• WORK REQUIRED: Return each line below holding the string "Hinweise".

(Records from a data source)
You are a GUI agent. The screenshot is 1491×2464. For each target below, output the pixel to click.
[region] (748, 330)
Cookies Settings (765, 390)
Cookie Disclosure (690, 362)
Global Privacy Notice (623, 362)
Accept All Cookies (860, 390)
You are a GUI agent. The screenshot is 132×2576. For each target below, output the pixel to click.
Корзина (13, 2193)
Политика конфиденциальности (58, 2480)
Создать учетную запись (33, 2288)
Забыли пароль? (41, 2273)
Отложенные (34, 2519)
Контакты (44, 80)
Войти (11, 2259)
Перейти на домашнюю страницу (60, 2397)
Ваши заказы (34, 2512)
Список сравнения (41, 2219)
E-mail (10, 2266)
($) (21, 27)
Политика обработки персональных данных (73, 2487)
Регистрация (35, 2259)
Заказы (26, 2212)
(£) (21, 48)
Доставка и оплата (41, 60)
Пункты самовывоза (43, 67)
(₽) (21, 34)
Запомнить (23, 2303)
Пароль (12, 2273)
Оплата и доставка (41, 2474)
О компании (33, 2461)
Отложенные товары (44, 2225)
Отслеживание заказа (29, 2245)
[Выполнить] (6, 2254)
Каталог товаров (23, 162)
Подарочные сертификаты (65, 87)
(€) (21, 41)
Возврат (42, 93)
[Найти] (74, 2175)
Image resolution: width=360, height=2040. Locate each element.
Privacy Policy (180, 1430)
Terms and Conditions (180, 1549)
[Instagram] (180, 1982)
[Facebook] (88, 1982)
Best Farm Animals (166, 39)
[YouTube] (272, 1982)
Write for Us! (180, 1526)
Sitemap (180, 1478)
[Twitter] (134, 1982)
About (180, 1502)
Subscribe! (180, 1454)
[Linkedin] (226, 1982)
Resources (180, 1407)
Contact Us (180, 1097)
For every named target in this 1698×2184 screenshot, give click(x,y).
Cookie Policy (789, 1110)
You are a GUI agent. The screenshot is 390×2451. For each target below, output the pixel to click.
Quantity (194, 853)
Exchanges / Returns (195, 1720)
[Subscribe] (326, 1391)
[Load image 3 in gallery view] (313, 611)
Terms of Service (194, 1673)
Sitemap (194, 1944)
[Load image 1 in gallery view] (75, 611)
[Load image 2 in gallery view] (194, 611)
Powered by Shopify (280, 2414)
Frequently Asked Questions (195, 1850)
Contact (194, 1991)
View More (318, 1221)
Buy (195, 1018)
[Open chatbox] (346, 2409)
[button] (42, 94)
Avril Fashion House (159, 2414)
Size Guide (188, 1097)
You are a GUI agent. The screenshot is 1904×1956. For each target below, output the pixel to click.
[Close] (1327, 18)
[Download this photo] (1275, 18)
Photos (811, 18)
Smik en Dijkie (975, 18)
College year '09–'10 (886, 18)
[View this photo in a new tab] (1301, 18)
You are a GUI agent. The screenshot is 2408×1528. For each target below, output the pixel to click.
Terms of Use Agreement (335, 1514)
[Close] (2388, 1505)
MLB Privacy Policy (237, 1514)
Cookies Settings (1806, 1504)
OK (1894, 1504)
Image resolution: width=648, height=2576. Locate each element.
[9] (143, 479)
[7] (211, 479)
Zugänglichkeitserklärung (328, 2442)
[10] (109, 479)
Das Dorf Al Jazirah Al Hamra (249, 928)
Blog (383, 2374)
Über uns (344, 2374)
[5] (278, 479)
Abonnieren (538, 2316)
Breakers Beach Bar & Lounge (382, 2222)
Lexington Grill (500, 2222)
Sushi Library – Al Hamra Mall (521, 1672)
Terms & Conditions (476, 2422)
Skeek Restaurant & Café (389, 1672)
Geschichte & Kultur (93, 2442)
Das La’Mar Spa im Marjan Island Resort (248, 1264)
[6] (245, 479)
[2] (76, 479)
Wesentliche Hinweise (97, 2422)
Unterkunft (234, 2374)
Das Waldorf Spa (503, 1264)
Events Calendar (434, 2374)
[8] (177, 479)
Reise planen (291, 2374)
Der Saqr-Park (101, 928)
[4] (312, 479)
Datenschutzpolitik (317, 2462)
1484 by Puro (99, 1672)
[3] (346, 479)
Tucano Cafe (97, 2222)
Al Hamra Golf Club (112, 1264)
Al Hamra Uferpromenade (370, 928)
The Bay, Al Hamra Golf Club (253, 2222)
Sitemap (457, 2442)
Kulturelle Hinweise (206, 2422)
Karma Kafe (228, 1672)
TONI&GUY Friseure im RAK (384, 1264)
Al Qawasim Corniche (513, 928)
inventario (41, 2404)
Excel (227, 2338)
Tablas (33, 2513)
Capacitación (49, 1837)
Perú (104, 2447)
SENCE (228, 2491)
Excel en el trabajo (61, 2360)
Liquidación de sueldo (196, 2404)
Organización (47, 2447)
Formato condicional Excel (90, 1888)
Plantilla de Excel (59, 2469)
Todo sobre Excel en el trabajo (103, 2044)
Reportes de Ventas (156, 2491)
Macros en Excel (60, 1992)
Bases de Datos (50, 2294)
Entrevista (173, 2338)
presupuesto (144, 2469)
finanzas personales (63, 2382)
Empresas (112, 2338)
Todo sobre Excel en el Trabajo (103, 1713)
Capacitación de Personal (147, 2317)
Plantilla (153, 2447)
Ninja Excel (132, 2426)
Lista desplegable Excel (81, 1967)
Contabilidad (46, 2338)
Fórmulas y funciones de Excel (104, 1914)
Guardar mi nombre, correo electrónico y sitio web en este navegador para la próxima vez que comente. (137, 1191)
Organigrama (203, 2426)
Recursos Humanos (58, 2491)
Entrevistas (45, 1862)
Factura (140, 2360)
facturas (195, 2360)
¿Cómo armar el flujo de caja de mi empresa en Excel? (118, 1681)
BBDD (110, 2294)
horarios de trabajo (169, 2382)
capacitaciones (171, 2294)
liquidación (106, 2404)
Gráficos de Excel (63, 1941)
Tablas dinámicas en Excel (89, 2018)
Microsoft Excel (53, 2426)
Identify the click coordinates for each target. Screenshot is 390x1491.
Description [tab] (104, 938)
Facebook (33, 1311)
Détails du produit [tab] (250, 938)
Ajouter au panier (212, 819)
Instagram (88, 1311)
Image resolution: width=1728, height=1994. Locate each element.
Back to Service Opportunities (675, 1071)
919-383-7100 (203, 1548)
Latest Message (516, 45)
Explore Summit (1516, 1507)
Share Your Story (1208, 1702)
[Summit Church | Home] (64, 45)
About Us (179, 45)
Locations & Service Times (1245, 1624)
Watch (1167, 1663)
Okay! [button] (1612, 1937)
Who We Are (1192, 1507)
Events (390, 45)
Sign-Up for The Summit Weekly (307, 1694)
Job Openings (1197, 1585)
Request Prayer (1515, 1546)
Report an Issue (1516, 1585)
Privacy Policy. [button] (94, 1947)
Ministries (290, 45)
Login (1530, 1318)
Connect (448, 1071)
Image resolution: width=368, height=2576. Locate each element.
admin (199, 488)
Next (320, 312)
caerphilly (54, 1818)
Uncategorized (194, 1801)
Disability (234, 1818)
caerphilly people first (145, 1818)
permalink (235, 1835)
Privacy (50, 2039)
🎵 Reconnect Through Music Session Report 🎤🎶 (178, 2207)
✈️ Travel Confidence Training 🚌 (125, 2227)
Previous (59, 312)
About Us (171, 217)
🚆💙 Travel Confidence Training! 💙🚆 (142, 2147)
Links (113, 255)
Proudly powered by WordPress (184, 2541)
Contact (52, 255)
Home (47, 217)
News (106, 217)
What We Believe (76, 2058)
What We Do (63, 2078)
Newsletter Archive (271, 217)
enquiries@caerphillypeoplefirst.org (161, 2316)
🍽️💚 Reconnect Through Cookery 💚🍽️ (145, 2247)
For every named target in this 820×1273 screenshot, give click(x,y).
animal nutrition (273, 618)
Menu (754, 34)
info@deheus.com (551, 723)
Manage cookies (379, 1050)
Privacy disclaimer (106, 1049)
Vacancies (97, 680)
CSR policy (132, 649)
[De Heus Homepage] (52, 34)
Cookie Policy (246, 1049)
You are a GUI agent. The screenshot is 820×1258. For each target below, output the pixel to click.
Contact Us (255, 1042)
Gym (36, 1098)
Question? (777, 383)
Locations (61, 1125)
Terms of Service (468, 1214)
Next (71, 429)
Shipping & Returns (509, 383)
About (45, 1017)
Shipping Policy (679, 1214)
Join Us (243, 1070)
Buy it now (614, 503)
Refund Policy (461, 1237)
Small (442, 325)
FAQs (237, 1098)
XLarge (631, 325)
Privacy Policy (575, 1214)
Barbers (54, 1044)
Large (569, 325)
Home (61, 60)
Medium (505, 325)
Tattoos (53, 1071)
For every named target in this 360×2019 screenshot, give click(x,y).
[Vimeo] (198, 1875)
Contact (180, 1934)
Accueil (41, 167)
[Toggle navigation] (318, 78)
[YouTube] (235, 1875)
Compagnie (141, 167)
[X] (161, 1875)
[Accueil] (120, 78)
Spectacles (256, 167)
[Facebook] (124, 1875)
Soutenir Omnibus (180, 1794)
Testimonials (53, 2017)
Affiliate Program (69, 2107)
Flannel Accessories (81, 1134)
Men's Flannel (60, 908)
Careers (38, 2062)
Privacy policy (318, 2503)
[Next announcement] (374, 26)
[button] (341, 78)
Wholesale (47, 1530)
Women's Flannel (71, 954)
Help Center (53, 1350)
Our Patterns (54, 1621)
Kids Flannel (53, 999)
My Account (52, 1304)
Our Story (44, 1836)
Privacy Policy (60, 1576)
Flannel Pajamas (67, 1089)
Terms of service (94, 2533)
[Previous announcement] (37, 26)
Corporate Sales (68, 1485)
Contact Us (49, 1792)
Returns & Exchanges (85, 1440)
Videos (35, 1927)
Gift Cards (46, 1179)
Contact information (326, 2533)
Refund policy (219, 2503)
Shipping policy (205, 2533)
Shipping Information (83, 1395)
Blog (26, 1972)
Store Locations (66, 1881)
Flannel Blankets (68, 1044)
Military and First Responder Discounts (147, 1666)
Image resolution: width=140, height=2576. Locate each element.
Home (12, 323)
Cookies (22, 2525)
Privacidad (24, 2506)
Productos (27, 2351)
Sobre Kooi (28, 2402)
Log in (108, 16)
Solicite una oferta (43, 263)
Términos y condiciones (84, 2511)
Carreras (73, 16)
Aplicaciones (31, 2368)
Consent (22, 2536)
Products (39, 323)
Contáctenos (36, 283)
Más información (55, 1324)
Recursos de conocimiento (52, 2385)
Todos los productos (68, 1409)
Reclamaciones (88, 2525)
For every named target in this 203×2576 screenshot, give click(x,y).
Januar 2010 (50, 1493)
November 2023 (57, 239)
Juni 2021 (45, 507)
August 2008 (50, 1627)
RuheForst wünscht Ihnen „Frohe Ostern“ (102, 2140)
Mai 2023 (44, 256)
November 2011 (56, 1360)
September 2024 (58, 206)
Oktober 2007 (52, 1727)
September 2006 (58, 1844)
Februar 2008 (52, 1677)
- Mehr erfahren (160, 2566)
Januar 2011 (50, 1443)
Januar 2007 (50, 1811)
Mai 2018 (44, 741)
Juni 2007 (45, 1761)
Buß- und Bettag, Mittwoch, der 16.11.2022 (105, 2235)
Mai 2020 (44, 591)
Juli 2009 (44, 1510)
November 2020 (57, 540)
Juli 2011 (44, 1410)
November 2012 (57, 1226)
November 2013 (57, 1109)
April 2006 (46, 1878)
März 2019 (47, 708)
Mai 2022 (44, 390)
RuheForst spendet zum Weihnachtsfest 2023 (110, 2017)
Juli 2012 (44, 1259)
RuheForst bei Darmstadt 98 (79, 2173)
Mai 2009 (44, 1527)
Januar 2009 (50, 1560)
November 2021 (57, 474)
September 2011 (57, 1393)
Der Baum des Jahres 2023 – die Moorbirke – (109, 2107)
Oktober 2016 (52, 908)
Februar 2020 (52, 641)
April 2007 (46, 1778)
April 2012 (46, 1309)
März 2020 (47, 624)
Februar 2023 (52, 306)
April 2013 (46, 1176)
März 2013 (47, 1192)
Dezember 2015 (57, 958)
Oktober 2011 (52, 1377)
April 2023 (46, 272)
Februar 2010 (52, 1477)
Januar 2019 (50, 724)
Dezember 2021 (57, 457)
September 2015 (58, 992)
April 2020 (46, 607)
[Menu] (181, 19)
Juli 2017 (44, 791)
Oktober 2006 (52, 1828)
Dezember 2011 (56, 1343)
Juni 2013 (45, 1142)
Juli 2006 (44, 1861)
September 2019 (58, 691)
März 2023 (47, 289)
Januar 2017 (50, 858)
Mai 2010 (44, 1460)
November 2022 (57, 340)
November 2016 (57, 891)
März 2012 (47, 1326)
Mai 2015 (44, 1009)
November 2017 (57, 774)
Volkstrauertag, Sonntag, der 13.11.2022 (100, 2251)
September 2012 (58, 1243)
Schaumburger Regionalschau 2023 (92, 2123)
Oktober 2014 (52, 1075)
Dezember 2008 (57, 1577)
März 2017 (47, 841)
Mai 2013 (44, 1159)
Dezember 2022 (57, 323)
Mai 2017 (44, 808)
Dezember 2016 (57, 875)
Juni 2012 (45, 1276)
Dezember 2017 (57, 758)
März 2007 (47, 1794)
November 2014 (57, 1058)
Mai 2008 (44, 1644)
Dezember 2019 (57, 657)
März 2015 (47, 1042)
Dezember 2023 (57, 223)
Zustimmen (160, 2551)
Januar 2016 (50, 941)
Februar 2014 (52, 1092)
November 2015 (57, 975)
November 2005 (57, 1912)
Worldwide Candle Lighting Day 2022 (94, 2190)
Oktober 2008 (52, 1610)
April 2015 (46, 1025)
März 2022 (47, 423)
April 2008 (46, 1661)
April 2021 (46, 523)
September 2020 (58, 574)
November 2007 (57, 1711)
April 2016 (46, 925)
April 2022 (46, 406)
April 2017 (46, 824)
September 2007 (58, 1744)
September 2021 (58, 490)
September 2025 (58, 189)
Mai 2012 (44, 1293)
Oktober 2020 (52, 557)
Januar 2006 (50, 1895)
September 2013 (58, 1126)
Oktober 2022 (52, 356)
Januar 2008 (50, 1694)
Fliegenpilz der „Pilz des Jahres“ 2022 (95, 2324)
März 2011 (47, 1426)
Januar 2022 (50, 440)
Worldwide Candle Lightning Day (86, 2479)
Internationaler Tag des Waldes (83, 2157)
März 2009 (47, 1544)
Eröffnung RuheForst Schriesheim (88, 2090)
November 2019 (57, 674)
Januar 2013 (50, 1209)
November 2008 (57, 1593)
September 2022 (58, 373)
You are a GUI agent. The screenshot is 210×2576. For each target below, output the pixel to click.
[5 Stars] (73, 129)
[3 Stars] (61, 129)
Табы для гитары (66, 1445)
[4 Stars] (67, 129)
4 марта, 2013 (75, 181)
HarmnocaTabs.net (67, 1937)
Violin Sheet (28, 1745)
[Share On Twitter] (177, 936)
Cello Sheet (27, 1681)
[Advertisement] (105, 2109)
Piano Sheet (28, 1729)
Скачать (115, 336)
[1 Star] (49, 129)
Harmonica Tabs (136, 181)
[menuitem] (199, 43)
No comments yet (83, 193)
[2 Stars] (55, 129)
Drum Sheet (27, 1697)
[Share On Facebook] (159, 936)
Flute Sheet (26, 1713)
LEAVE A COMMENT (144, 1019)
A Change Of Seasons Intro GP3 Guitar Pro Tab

• SOLUTION FOR THIS EXERCISE:
Wesentliche Hinweise (97, 2422)
Kulturelle Hinweise (206, 2422)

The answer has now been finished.